Une femme lui lançait une pierre à la tête: « Voilà qui t’apprendra à nous réveiller la nuit avec ton carillon de damné.
– À boire! » répéta pour la troisième fois Quasimodo pantelant.
En ce moment, il vit s’écarter la populace. Une jeune fille bizarrement vêtue sortit de la foule. Elle était accompagnée d’une petite chèvre blanche à cornes dorées et portait un tambour de basque à la main.
L’œil de Quasimodo étincela. C’était la bohémienne qu’il avait essayé d’enlever la nuit précédente, algarade pour laquelle il sentait confusément qu’on le châtiait en cet instant même; ce qui du reste n’était pas le moins du monde, puisqu’il n’était puni que du malheur d’être sourd et d’avoir été jugé par un sourd. Il ne douta pas qu’elle ne vînt se venger aussi, et lui donner son coup comme tous les autres.
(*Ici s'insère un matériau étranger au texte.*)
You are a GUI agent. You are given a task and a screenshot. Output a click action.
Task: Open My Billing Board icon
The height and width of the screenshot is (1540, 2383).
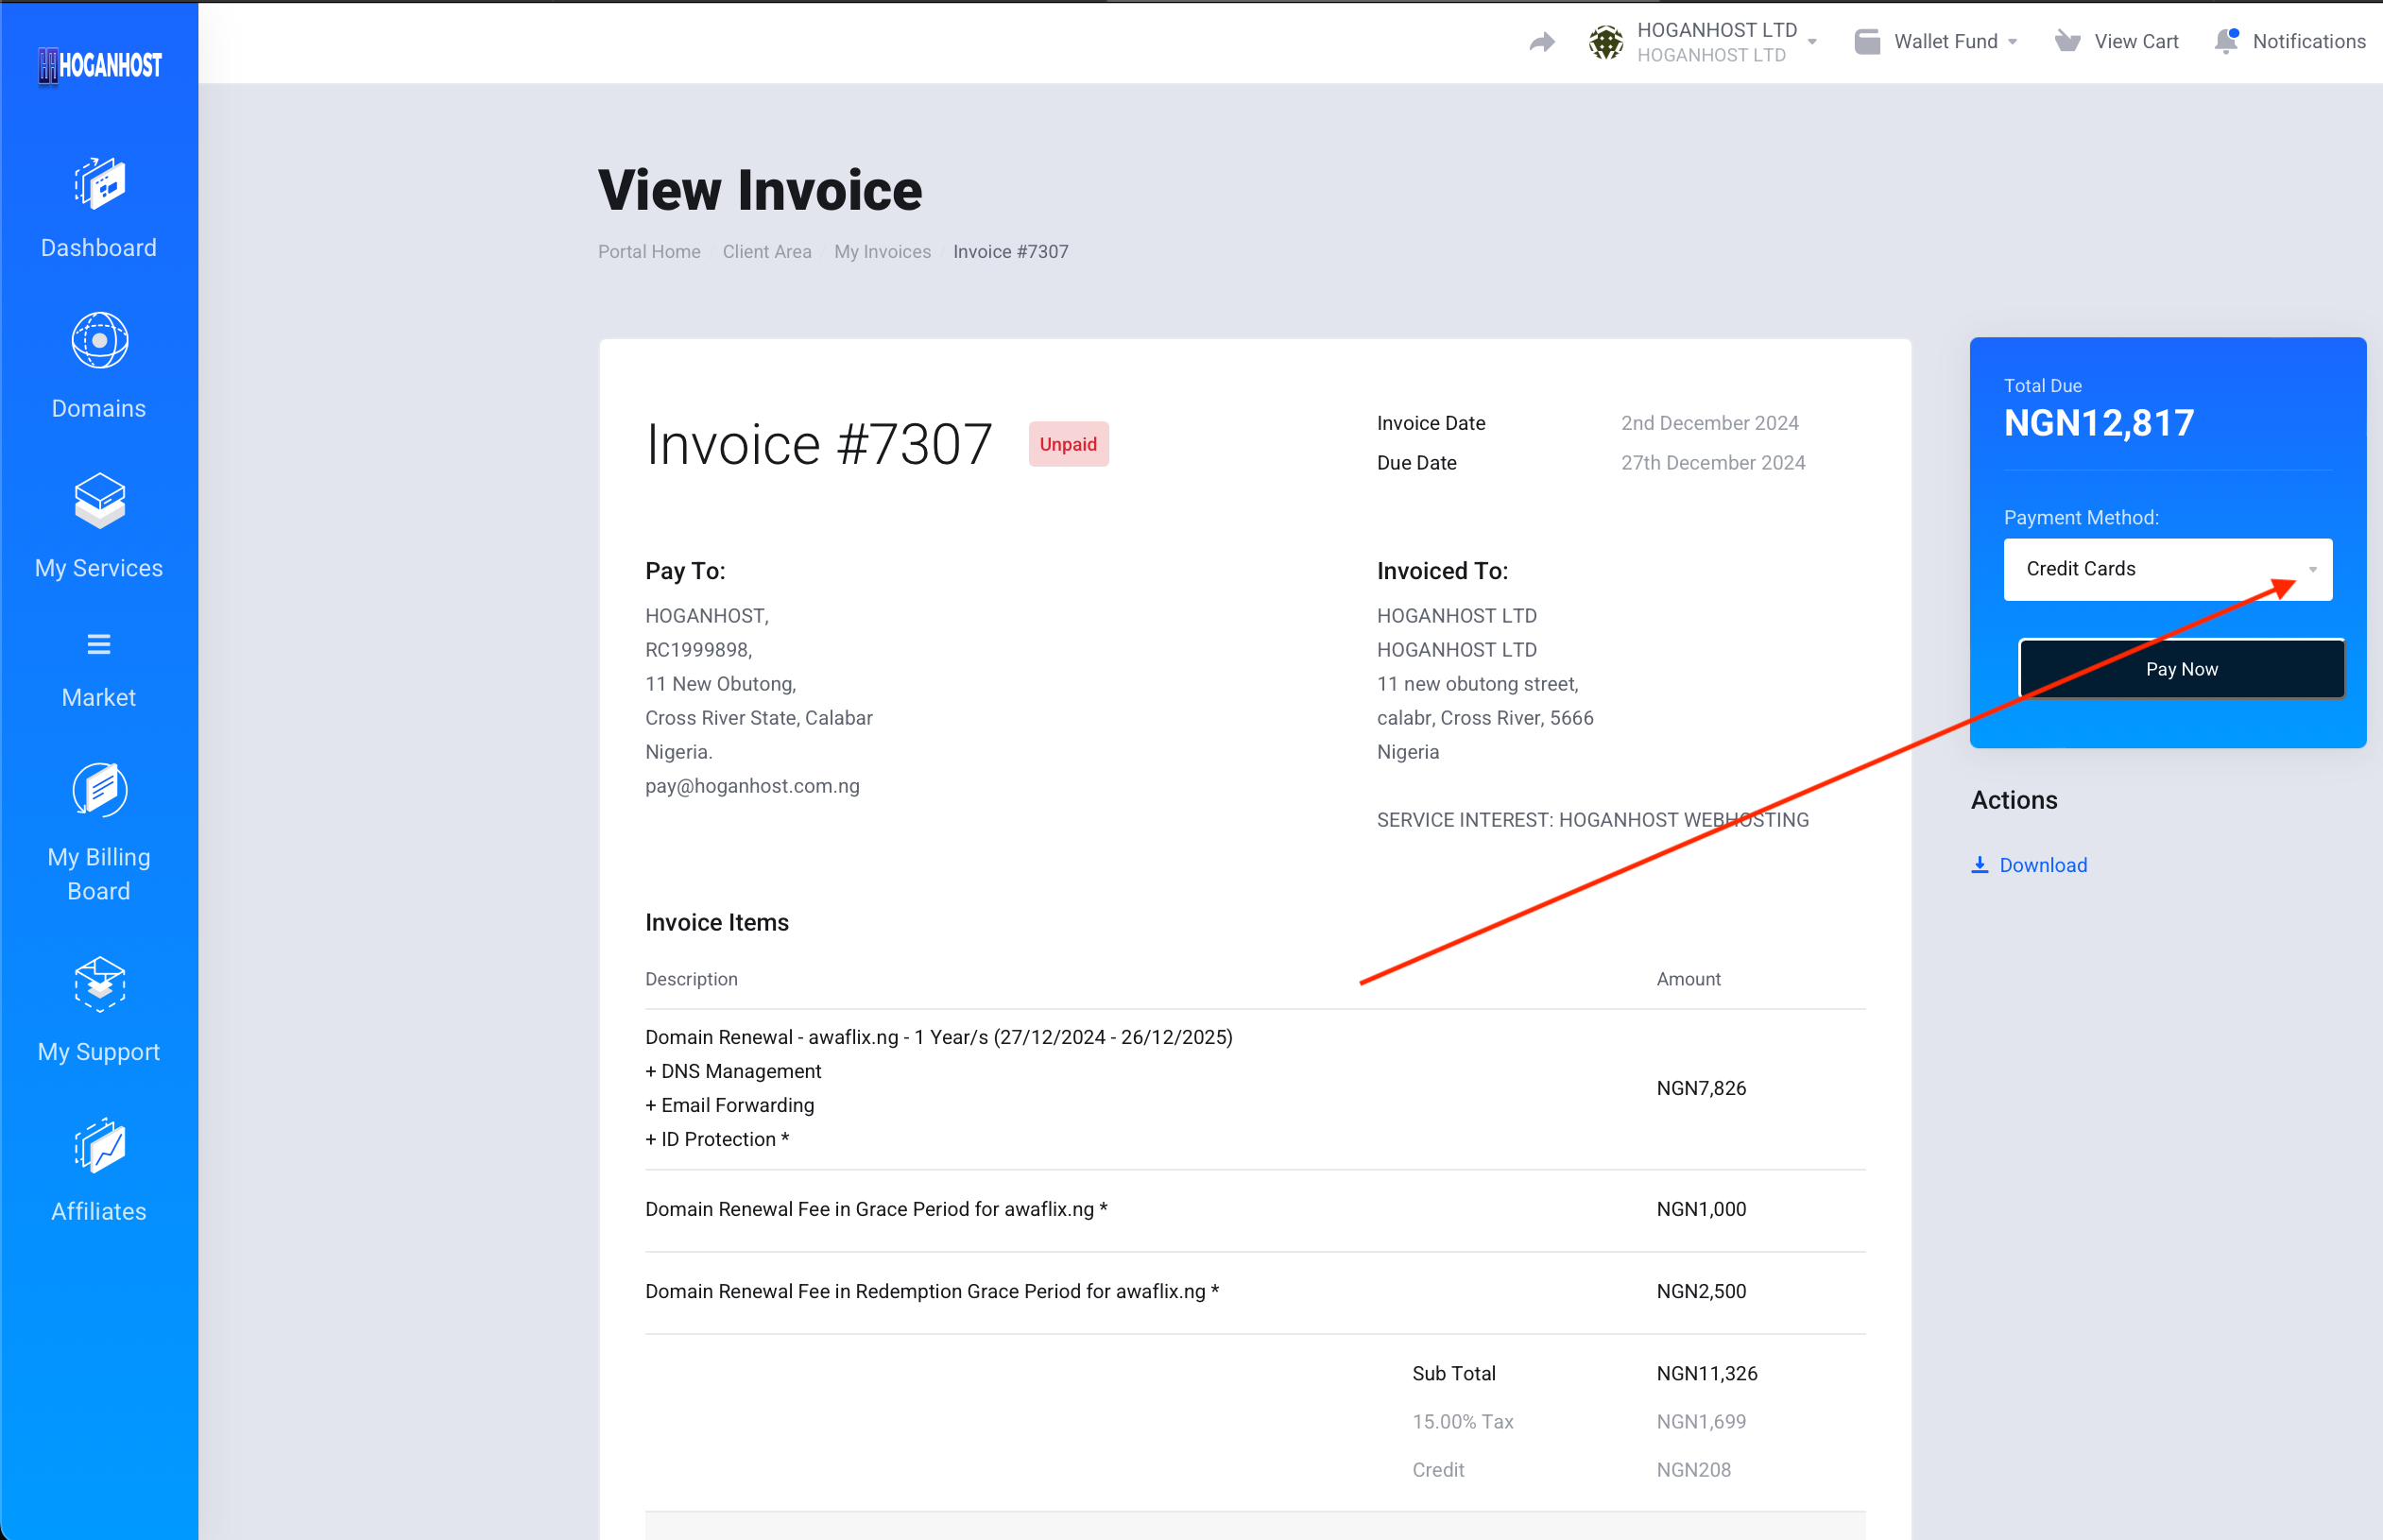click(99, 790)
Il la vit en effet monter rapidement l’échelle. La colère et le dépit le suffoquaient. Il eût voulu pouvoir faire crouler le pilori, et si l’éclair de son œil eût pu foudroyer, l’égyptienne eût été mise en poudre avant d’arriver sur la plate-forme.
Elle s’approcha, sans dire une parole, du patient qui se tordait vainement pour lui échapper, et, détachant une gourde de sa ceinture, elle la porta doucement aux lèvres arides du misérable.
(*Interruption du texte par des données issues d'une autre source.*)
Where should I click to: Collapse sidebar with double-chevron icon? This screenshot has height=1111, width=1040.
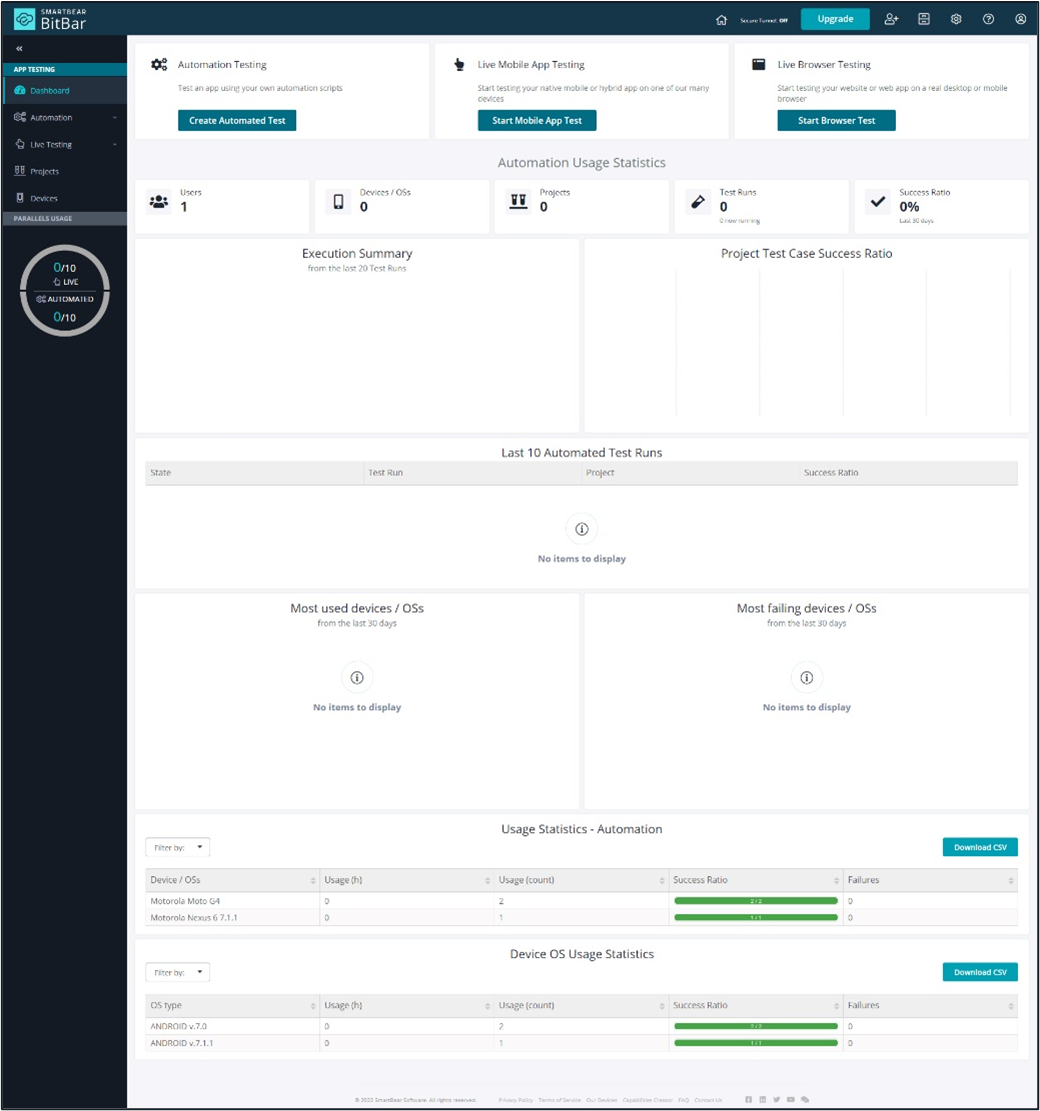[x=20, y=48]
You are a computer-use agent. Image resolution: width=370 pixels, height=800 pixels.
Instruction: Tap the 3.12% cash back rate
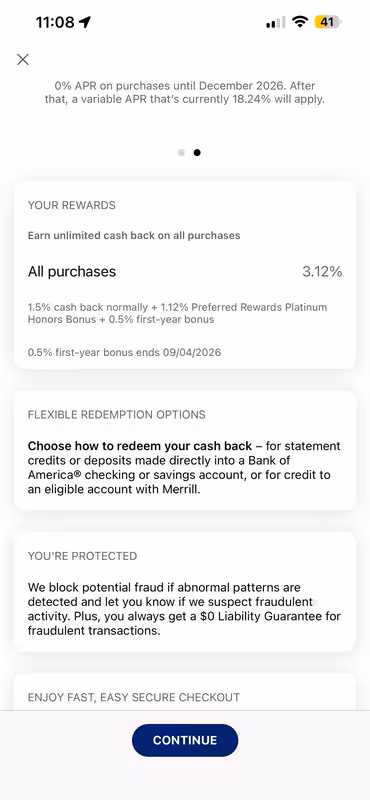(322, 272)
Alors, dans cet œil jusque-là si sec et si brûlé, on vit rouler une grosse larme qui tomba lentement le long de ce visage difforme et longtemps contracté par le désespoir. C’était la première peut-être que l’infortuné eût jamais versée.
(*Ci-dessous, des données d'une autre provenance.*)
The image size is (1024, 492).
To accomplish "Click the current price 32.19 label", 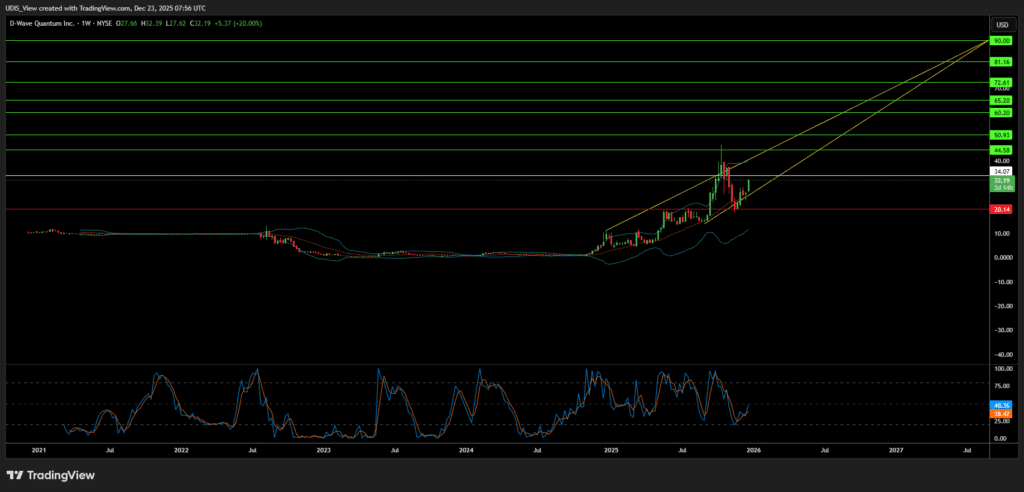I will 1000,180.
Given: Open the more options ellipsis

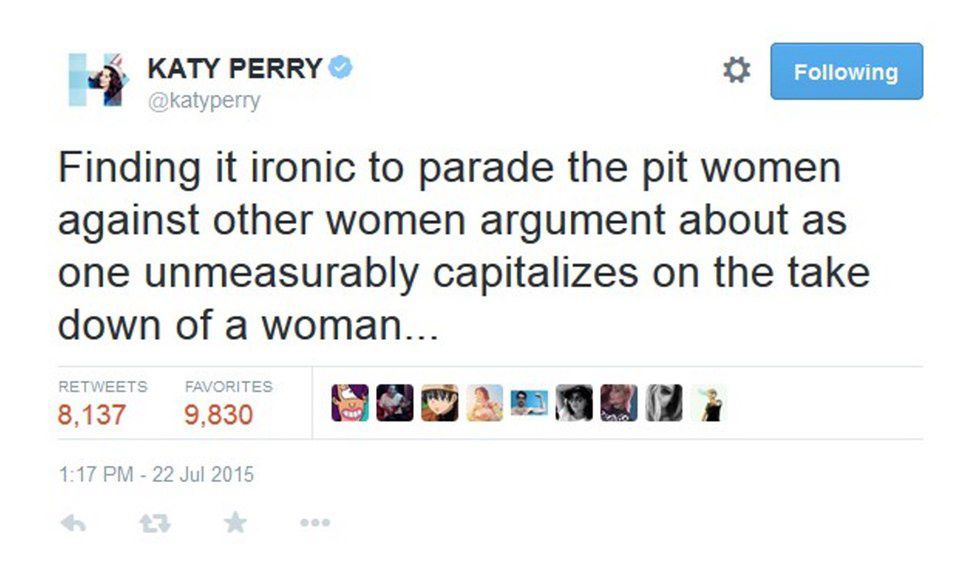Looking at the screenshot, I should pyautogui.click(x=314, y=522).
Cependant il oubliait de boire. L’égyptienne fit sa petite moue avec impatience, et appuya en souriant le goulot à la bouche dentue de Quasimodo.
Il but à longs traits. Sa soif était ardente.
Quand il eut fini, le misérable allongea ses lèvres noires, sans doute pour baiser la belle main qui venait de l’assister. Mais la jeune fille, qui n’était pas sans défiance peut-être et se souvenait de la violente tentative de la nuit, retira sa main avec le geste effrayé d’un enfant qui craint d’être mordu par une bête.
Alors le pauvre sourd fixa sur elle un regard plein de reproche et d’une tristesse inexprimable.
C’eût été partout un spectacle touchant que cette belle fille, fraîche, pure, charmante, et si faible en même temps, ainsi pieusement accourue au secours de tant de misère, de difformité et de méchanceté. Sur un pilori, ce spectacle était sublime.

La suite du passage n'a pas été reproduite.